**Item coordinate data:**

>> Begin

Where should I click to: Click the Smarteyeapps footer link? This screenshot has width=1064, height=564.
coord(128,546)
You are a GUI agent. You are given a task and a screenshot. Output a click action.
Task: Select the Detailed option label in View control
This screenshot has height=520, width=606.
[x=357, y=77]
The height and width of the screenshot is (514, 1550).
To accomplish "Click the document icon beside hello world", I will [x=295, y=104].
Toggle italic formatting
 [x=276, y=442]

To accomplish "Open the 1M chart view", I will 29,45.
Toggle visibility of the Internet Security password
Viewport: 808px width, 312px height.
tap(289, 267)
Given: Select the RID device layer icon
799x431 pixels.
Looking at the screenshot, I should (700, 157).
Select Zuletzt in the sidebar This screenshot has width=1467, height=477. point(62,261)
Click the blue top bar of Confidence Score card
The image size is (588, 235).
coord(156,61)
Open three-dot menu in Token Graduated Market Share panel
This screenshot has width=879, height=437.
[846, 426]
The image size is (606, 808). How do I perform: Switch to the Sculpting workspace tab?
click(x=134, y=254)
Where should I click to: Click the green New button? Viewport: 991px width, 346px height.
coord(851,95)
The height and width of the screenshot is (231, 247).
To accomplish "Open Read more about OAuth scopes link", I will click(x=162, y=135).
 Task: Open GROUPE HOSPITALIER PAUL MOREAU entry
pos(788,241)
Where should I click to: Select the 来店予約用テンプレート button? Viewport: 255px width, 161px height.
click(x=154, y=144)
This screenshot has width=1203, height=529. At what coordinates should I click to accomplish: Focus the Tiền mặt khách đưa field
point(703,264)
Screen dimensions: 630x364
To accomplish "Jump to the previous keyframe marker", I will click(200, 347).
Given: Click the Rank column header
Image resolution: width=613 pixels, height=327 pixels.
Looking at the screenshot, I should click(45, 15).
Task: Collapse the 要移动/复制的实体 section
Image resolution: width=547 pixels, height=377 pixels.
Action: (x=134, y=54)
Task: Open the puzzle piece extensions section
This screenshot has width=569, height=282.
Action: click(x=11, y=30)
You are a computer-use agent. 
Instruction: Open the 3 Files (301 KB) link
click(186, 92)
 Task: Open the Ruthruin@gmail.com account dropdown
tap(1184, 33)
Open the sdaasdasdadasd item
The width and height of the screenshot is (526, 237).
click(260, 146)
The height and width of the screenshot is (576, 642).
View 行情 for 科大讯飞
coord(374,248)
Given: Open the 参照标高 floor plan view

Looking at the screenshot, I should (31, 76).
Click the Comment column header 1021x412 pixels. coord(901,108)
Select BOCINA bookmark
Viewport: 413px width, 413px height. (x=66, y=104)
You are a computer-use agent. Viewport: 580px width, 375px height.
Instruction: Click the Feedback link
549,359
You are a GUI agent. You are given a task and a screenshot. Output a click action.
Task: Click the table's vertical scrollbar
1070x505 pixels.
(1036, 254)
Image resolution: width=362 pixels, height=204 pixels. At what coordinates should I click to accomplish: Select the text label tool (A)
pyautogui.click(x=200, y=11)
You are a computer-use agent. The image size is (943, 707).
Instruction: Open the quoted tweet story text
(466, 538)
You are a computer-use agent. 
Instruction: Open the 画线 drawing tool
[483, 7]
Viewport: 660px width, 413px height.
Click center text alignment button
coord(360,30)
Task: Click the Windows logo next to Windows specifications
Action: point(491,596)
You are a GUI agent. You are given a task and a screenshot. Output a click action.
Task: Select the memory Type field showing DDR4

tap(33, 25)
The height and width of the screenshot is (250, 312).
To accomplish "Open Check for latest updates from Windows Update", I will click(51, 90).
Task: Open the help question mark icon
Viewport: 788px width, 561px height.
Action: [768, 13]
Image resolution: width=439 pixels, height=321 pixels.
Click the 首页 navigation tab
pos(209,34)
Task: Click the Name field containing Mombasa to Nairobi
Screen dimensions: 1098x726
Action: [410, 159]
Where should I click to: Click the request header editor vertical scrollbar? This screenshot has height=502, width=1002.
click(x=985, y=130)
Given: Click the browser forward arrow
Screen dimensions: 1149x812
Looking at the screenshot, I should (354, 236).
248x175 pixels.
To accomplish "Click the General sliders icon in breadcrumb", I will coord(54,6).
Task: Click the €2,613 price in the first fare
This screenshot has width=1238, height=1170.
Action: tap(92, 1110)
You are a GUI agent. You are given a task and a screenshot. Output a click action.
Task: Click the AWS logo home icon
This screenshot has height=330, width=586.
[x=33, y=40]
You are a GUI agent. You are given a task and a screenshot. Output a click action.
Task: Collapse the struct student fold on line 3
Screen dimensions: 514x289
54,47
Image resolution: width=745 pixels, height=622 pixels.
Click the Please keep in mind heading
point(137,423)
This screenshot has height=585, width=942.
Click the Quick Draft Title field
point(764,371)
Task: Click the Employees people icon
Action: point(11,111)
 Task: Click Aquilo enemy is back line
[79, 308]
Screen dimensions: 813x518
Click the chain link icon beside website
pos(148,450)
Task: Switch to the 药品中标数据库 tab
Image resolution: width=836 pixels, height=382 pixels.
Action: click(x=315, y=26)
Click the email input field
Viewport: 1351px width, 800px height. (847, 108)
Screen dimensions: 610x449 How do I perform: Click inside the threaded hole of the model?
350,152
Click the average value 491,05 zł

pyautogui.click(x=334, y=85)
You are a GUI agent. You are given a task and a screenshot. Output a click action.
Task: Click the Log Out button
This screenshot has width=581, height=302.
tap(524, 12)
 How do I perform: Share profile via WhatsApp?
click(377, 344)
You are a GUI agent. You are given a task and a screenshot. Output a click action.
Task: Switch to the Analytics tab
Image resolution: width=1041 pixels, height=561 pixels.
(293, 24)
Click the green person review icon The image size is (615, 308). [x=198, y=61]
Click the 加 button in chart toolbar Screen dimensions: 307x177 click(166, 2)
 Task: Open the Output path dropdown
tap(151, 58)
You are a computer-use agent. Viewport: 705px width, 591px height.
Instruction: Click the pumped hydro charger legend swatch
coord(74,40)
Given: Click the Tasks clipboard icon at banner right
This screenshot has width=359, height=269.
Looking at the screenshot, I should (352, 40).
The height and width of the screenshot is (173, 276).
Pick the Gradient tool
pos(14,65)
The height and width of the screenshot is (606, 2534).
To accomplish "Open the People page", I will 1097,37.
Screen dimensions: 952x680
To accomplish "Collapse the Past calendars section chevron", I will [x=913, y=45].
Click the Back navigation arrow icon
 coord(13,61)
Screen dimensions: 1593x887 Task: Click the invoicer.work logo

>> End

**Task:** Copy out the material starting with the line with "Task: Open the puzzle" and going on through the line with "click(186, 92)", putting "add-ons" in place of "extensions" and keeping every other part the same.

**Solution:**
Task: Open the puzzle piece add-ons section
This screenshot has width=569, height=282.
Action: click(x=11, y=30)
You are a computer-use agent. 
Instruction: Open the 3 Files (301 KB) link
click(186, 92)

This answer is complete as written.